(Records from a collection)
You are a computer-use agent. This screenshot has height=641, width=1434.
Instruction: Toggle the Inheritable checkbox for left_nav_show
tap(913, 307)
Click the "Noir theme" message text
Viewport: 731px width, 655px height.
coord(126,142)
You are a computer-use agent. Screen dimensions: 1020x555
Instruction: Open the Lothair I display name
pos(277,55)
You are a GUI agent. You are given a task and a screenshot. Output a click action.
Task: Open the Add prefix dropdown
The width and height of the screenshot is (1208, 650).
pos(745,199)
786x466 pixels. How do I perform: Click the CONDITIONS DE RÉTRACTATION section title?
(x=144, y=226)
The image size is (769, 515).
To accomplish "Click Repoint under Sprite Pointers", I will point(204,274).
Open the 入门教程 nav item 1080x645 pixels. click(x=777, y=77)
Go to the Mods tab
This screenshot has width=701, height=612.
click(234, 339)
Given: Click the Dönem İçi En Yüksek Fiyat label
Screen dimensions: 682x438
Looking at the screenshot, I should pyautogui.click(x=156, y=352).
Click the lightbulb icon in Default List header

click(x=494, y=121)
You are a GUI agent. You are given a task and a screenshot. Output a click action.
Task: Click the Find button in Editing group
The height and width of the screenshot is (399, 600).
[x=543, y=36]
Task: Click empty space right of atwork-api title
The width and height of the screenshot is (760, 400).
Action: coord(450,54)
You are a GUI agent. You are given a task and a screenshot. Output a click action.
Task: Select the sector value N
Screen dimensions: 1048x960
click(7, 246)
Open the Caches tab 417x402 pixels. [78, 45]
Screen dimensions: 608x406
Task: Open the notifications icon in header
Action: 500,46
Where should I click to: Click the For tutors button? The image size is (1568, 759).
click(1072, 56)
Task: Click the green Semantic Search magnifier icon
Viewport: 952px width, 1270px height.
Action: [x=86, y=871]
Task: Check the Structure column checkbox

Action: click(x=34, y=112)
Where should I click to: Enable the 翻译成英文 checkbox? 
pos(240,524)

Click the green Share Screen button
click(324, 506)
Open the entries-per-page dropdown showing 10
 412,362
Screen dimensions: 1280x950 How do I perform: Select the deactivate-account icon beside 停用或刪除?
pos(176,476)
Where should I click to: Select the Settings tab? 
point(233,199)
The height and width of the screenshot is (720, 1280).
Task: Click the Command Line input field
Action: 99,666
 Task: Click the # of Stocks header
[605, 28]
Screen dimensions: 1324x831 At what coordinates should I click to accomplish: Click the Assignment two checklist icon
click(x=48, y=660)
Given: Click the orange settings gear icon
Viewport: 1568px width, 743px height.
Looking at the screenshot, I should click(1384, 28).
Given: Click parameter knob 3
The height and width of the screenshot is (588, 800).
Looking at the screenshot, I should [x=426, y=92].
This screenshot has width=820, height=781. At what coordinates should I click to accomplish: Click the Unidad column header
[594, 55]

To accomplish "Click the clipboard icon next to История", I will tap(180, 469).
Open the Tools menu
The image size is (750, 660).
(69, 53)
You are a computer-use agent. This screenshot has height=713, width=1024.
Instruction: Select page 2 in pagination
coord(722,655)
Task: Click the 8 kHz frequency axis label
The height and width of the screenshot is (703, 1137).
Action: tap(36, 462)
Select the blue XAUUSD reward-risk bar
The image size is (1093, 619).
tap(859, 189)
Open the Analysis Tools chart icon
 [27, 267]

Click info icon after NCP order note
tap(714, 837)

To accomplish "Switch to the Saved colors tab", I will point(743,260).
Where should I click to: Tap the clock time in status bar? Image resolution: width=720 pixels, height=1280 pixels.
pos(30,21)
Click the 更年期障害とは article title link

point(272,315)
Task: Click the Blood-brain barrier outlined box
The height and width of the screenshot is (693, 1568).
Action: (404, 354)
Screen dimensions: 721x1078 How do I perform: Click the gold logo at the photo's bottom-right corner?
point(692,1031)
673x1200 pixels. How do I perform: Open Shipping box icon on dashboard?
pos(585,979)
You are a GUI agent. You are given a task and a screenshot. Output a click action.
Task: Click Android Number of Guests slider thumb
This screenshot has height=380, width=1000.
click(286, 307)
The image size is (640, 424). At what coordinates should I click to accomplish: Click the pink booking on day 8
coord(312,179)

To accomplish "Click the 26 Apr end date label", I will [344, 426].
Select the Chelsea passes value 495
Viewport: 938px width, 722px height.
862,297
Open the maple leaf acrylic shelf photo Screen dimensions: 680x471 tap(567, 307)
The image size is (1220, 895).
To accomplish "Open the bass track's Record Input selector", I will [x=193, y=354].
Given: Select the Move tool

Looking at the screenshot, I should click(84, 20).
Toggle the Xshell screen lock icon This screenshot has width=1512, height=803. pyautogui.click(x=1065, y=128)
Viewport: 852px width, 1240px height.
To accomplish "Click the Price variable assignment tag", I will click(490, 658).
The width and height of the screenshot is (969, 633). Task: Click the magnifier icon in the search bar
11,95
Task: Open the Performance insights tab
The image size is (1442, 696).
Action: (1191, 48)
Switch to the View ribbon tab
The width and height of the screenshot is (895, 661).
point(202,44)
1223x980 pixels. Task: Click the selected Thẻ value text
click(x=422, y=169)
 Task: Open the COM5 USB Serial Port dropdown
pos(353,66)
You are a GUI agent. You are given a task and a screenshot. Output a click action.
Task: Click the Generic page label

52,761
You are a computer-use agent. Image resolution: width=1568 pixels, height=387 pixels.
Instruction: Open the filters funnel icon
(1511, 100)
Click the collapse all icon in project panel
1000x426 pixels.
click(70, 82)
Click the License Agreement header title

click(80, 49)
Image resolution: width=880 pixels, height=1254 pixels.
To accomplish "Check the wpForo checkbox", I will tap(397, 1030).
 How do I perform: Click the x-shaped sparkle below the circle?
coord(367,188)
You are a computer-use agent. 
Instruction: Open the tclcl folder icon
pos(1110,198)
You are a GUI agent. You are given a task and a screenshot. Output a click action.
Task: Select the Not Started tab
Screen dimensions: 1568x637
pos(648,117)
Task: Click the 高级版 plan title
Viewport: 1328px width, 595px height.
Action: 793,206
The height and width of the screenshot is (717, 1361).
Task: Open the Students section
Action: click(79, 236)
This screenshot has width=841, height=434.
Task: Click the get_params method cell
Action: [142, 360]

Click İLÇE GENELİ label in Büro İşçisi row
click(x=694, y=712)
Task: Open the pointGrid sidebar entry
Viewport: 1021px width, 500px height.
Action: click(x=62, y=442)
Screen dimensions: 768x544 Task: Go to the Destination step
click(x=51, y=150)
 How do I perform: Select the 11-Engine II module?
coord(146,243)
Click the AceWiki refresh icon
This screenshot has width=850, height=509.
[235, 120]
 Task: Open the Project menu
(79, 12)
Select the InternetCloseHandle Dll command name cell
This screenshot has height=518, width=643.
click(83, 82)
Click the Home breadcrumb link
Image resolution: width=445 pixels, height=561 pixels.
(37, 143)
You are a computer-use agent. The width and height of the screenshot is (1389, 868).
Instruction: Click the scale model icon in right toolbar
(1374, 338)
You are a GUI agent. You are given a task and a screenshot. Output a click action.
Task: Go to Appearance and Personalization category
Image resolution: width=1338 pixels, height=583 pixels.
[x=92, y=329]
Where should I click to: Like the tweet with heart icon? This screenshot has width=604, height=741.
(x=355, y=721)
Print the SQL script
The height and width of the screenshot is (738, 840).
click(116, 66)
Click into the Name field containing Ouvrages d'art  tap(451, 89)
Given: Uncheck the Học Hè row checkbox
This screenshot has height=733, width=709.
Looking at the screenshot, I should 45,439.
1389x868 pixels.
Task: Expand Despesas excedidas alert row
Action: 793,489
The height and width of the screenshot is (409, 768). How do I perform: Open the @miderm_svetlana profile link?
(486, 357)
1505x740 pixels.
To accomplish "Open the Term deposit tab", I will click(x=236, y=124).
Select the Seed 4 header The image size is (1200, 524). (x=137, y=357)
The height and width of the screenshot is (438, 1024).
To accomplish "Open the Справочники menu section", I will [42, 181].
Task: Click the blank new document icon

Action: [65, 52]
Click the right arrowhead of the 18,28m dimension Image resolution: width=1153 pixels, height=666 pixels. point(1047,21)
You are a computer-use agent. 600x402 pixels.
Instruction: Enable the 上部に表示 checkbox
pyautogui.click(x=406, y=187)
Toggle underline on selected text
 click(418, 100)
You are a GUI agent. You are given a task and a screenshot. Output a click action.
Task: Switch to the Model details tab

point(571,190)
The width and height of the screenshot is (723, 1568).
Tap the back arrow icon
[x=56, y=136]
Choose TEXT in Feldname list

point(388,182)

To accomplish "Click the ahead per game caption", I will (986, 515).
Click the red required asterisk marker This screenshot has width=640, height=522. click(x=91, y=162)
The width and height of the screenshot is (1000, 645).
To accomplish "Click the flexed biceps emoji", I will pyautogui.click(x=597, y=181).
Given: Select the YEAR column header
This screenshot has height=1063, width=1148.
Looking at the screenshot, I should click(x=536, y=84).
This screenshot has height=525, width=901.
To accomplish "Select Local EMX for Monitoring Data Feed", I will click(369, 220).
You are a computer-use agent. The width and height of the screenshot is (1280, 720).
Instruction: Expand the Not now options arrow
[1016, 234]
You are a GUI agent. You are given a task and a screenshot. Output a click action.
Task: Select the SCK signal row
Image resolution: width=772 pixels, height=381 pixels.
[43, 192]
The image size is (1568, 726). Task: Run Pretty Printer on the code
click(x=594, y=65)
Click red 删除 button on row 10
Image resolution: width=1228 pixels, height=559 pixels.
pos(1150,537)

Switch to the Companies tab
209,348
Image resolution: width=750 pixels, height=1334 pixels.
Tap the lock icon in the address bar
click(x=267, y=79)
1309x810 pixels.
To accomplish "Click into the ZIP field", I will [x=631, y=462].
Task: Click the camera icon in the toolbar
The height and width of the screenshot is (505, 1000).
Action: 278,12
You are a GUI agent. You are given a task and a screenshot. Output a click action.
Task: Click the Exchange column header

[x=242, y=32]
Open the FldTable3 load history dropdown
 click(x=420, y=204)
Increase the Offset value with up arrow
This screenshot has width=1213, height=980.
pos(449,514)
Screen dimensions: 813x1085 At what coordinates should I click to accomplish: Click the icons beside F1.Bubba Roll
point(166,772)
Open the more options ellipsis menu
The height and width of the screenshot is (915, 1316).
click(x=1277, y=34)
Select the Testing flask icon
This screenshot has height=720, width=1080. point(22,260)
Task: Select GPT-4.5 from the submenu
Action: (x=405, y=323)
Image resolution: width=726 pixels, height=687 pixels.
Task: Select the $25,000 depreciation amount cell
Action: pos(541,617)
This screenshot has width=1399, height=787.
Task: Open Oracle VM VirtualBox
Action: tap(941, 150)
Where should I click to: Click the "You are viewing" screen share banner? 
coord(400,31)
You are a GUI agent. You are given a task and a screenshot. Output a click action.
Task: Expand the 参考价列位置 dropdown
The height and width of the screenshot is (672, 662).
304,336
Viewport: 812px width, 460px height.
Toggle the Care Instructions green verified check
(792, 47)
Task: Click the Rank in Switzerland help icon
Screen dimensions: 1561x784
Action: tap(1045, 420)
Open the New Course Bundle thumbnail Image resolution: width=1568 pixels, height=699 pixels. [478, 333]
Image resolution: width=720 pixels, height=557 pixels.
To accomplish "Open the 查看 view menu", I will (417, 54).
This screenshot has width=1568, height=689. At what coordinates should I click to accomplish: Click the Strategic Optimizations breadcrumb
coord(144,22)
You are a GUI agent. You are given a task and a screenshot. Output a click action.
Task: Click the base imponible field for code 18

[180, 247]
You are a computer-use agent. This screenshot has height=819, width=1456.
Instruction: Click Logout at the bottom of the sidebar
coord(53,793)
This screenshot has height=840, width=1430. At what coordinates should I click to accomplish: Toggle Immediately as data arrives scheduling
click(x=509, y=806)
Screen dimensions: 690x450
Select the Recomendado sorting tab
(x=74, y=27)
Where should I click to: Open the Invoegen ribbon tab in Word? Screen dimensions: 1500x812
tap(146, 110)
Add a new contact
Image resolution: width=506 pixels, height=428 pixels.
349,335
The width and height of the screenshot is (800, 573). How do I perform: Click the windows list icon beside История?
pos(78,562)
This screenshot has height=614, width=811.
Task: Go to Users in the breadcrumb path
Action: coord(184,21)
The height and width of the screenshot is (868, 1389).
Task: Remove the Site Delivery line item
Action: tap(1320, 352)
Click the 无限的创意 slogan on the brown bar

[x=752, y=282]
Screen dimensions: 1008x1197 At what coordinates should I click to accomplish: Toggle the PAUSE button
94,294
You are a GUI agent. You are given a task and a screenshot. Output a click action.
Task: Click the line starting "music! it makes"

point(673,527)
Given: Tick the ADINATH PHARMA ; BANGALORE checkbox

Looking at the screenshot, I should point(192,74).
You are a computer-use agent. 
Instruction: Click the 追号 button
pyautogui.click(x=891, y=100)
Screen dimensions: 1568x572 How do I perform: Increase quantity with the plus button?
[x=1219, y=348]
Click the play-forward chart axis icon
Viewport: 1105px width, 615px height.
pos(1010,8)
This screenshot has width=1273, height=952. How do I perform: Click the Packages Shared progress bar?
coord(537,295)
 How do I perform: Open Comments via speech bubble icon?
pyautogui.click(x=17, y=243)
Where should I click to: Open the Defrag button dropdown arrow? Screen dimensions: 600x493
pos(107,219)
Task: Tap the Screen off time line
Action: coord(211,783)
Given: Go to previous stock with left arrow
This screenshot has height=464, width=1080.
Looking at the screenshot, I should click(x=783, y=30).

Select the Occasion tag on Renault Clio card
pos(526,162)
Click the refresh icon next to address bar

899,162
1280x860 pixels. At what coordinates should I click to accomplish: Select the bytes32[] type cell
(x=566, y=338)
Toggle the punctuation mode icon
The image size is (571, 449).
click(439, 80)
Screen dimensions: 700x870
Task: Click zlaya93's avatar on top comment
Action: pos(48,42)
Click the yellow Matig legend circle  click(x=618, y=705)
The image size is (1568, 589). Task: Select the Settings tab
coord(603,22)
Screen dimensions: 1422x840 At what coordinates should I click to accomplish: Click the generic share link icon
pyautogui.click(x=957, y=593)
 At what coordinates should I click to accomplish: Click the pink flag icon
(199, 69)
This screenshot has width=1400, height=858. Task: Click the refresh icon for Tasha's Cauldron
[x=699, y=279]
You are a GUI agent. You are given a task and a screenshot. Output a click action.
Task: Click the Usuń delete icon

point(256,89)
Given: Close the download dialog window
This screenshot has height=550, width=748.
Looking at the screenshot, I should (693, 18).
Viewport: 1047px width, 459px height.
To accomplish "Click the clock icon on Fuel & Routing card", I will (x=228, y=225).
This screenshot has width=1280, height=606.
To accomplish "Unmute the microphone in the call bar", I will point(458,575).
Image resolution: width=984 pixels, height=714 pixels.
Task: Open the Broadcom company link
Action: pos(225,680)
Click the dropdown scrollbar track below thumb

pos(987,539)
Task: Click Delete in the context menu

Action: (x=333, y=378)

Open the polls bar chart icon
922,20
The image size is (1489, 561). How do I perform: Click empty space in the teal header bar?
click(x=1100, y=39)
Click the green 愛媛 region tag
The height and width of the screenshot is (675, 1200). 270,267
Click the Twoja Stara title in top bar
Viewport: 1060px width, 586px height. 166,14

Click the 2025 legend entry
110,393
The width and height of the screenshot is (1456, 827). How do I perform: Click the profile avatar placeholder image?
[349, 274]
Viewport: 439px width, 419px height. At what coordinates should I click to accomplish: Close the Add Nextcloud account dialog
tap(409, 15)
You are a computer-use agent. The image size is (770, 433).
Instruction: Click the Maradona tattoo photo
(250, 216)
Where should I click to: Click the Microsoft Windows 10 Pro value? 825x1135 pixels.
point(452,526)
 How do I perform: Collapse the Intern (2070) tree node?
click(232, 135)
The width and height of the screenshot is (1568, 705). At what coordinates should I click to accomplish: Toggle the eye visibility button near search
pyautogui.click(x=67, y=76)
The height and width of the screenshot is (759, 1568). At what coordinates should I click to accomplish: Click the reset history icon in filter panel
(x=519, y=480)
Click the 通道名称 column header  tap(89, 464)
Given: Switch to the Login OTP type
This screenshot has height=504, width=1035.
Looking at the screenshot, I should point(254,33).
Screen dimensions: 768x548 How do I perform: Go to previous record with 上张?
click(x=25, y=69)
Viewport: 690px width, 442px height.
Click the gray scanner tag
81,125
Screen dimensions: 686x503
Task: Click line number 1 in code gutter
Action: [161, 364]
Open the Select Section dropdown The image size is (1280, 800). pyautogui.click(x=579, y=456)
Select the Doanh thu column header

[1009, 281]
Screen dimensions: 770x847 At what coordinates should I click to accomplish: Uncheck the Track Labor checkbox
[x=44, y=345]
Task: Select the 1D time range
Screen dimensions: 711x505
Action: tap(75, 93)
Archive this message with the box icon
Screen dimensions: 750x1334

Task statement =
Could you repeat exactly the lines above from the line with "Screen dimensions: 1324x831" up to and including the line with "Task: Click the 8 kHz frequency axis label", and only those?

Final answer =
Screen dimensions: 1324x831 At what coordinates should I click to accomplish: Click the Assignment two checklist icon
click(x=48, y=660)
Given: Click the orange settings gear icon
Viewport: 1568px width, 743px height.
Looking at the screenshot, I should click(1384, 28).
Given: Click parameter knob 3
The height and width of the screenshot is (588, 800).
Looking at the screenshot, I should [x=426, y=92].
This screenshot has width=820, height=781. At what coordinates should I click to accomplish: Click the Unidad column header
[594, 55]

To accomplish "Click the clipboard icon next to История", I will tap(180, 469).
Open the Tools menu
The image size is (750, 660).
(69, 53)
You are a computer-use agent. This screenshot has height=713, width=1024.
Instruction: Select page 2 in pagination
coord(722,655)
Task: Click the 8 kHz frequency axis label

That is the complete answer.